The survivors - Vedala, Stone and Tupa - come to several conclusions: Kline has created a space elevator, which if successful would revolutionise space flight, but also that she has underestimated AS-3, and far from being stable it will consume the planet and all resources on it. Stone and Vedala ride the space elevator up to the ISS to confront Kline and sever the link before the corrupted strain can travel down the filament to Earth.

Kline uses ISS machinery to fight back - but with help from the two imprisoned astronauts Stone and Vedala enter the contaminated ISS and find Kline partially consumed by the corrupt AS-3. Stone kills her using Brink's nerve toxin, but the corrupt AS-3 is still a threat. He travels back down the space elevator to a midsection point and detonates an explosive charge severing the link ahead of the corrupt AS-3 which is by now heading towards Earth as well. Vedala and the two astronauts release the return module while Stone uses a high altitude emergency parachute to return to Earth.

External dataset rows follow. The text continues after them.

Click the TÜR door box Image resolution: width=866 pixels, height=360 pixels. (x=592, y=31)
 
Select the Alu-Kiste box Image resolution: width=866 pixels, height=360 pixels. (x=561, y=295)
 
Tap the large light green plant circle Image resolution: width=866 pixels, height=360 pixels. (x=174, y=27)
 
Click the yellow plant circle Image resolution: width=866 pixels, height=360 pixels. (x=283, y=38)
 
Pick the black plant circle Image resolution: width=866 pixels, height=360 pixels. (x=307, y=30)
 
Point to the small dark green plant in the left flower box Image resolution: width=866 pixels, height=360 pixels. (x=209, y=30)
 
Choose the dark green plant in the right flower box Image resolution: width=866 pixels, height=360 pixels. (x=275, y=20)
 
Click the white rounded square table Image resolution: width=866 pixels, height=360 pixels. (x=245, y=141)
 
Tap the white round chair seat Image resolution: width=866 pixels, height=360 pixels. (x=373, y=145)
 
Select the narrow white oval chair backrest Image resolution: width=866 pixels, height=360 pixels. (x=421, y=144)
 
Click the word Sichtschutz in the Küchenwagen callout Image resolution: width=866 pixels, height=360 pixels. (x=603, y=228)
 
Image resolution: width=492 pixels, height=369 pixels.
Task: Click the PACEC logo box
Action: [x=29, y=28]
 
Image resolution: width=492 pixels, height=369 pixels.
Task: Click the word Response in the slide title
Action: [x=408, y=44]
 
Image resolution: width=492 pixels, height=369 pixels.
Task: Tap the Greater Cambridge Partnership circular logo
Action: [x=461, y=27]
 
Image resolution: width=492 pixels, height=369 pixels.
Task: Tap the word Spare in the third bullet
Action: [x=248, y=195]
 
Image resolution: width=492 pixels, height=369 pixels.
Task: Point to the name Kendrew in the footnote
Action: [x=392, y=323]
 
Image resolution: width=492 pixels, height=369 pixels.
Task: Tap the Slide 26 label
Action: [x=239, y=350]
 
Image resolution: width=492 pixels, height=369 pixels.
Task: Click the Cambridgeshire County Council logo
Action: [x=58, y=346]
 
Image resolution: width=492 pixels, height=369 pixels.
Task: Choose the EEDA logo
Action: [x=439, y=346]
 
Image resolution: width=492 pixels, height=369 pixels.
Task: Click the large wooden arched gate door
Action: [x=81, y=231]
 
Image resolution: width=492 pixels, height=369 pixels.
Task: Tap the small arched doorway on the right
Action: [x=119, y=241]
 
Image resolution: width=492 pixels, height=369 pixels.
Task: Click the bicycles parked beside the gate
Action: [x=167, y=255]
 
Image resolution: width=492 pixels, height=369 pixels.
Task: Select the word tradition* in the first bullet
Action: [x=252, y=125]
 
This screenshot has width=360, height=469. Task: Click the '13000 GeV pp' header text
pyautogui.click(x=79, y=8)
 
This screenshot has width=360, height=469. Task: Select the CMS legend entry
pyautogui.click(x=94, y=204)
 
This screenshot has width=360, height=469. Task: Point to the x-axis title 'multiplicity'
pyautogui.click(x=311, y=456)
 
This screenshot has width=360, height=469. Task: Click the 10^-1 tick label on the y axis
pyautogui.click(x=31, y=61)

In an epilogue, Stone and Vedala have married and adopted Tupa. The corrupt and consumed ISS has crashed into Saturn where AS-3 has created a structure on the planet's surface and although the purpose is unknown, Stern comments that "...it is sending out radio signals, but not to us."

==Main characters==
- General R. Stern: A four-star US general in command of NORAD (Colorado), leader of the Amazon mission.
- Dr. James Stone: Robotics and artificial intelligence expert. The son of Dr. Jeremy Stone, and also a Piedmont, Arizona AS-1 survivor.
- Dr. Nidhi Vedala: A nanotechnology expert who developed a spray to prevent infection by Andromeda particles.
- Dr. Sophie Kline: An ISS astronaut and expert in robotics and nanotechnology, who has ALS.
- Peng Wu: A soldier, doctor, pathologist and former taikonaut who has an anxiety/panic disorder.
- Harold Odhiambo: A scientist well-studied in anthropology, biology, and geology.
- Tupa: A 10-year-old boy, the sole survivor of an Amazon tribe wiped out by AS-3.

==Development==
Development of the book began when Crichton's widow, Sherri, chose to approach a writer to pen a sequel to The Andromeda Strain. She cited her reason as "I don't want Michael's classic body of work to be forgotten". Writer Daniel H. Wilson was approached to write the sequel and Sherri retained final approval of the book before publication. Wilson conducted research with NASA at the Johnson Space Center and explored a mockup space station and spoke with Robonaut 2 scientists. He has stated that he wanted to both acknowledge the original book and also take into account the advances made in science and space exploration since the 1970s.

== Reception ==
The Washington Post noted that "Predictable as this group is, their adventure is at least as exciting as Crichton’s original story — and considerably more active. The jungle provides an ominous setting for some spooky scenes. And the episodes set in outer space are particularly thrilling." USA Today also reviewed the book, writing "In the end, The Andromeda Evolution explodes with an unexpected, gripping, cinematic finale, ready-made. Crichton and techno-thriller fans will be entertained, if not awed."